WHAT NEEDS TO BE DONE: Before copying, set aside the pictures; then restate exactly the lines from the one with "You are a computer-use agent." through the last line of the records.

[Screenshot grounding data]

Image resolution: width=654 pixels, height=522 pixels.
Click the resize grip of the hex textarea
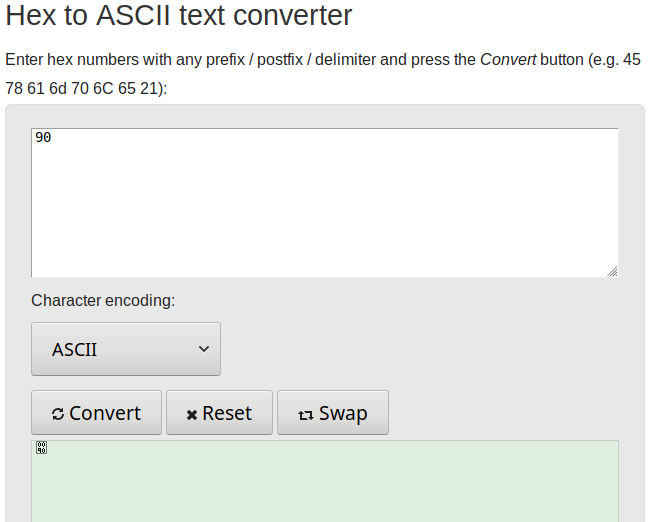612,271
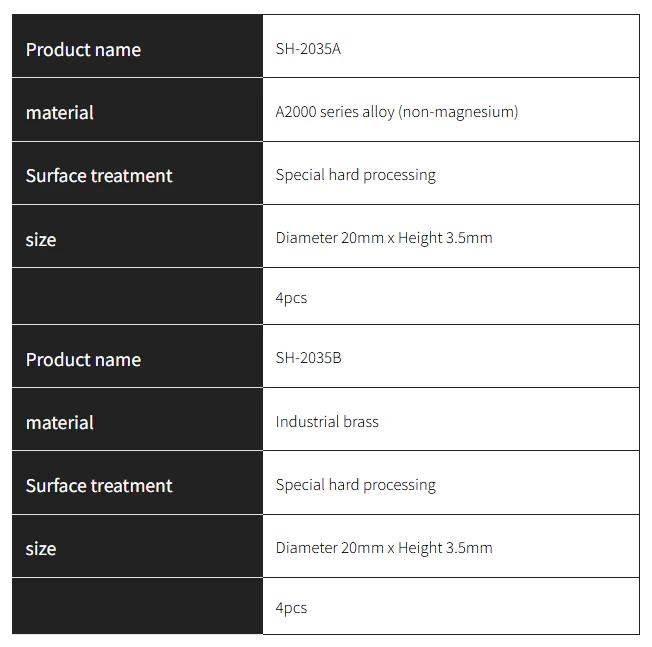Select second 'Special hard processing' value
This screenshot has height=647, width=652.
click(356, 485)
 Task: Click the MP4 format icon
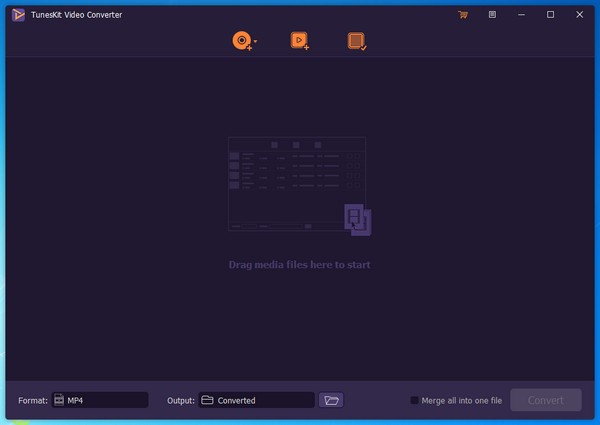click(x=60, y=400)
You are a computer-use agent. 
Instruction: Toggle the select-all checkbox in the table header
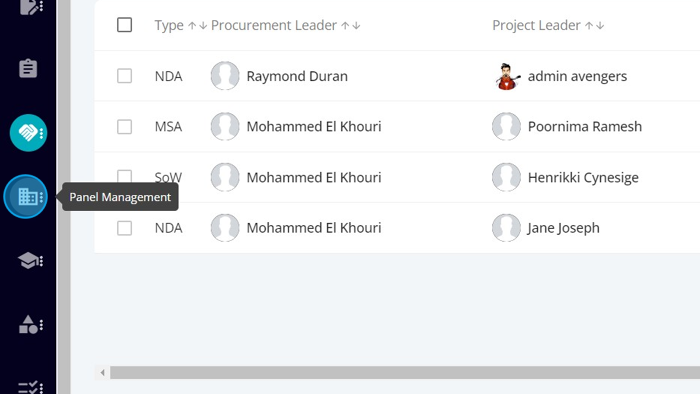click(x=125, y=25)
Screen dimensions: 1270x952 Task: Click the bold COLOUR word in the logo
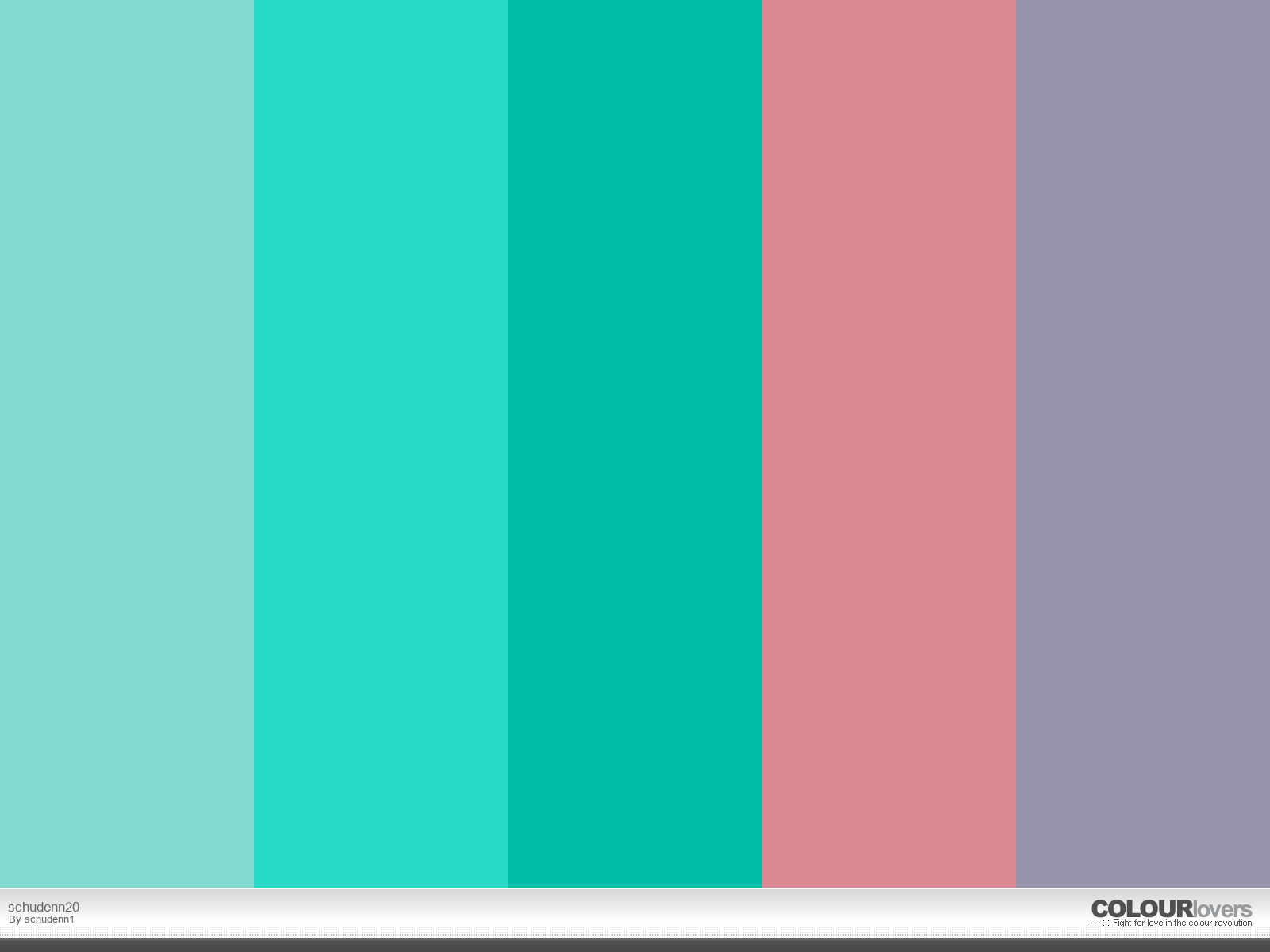click(1142, 909)
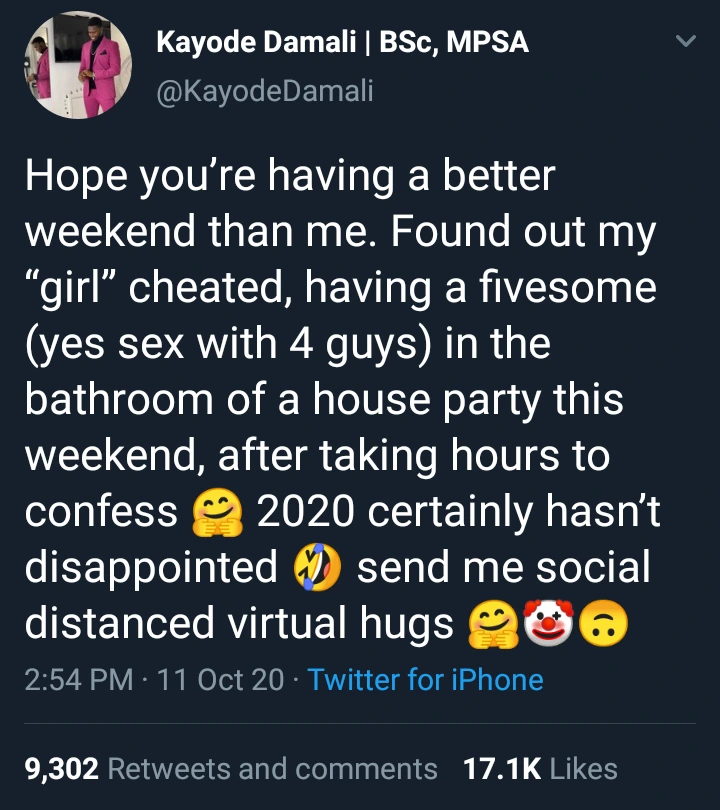Click the 2:54 PM timestamp
This screenshot has height=810, width=720.
[78, 681]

RESULT OF THIS TASK:
You are a computer-use agent. 
Instruction: Toggle the select-all checkbox in the table header
click(x=125, y=25)
Screen dimensions: 1270x952 Task: Click the bold COLOUR word in the logo
click(1142, 909)
Click the 2:54 PM timestamp
This screenshot has height=810, width=720.
[78, 681]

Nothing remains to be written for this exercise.